Case and point: Final Destination 2 the movie that takes the premise of the first film and runs with it. The original was a perfectly harmless way to kill a few hours, but the sequel doubled the body count, quadrupled the blood, and added a few laughs, to make it one of the best times you can have watching annoying people die horribly. That said, the third film was a big steaming pile of suck, proving that there really is no formula to these things.
Another flick I think is criminally underrated is Eli Roth’s Hostel: Part II. I didn’t even like the first one, I thought the protagonists were too annoying to care about but the violence was so “serious” that Roth was obviously expecting us to. Tonally the second one hits the mark perfectly, it is a very dark film with tiny glimmers of gallows humor. By replacing the intolerable frat guys from the first film with three (not nearly as offensive) girls Roth runs the risk of his crowd crying misogyny, but I think it is apparent to anyone that has seen the film that he pays very close attention to the violence, making it sad and sickening when it needs to be. Another thing the film does right is the casting of “real” actors; stage actor Roger Bart (I saw this dude as Snoopy in You’re A Good Man Charlie Brown, how strange is that after seeing this flick?) chews the scenery and adds a touch of class bereft of most horror movies. It’s a real bummer that this was such a commercial flop.

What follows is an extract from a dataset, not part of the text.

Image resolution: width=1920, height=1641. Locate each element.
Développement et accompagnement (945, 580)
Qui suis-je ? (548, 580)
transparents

Rob Zombie would seem to be the most controversial figures working in the genre today. I would say his first film (House of 1ooo Corpses) is a little bit of a mess, and his latest (Halloween) is a LOT a bit of a mess. But his second film, The Devil’s Rejects, which is a quasi-sequel to his first, is absolutely fantastic. Straddling the line between original and Tarantino-esque pastiche, Reject’s is at once fun, disturbing and genuinely exciting. This is Zombie at his most disciplined (the cameos don’t get entirely out of hand, the Southern-fried dialogue actually fits, and the soundtrack is fantastic) and re-watching it makes one hold out (a little) hope for his upcoming Halloween sequel, because as it shows he is capable of making great films, though he doesn’t always.
None of these movies re-invent the wheel, but they all deserve far more respect than the number 2 usually implies.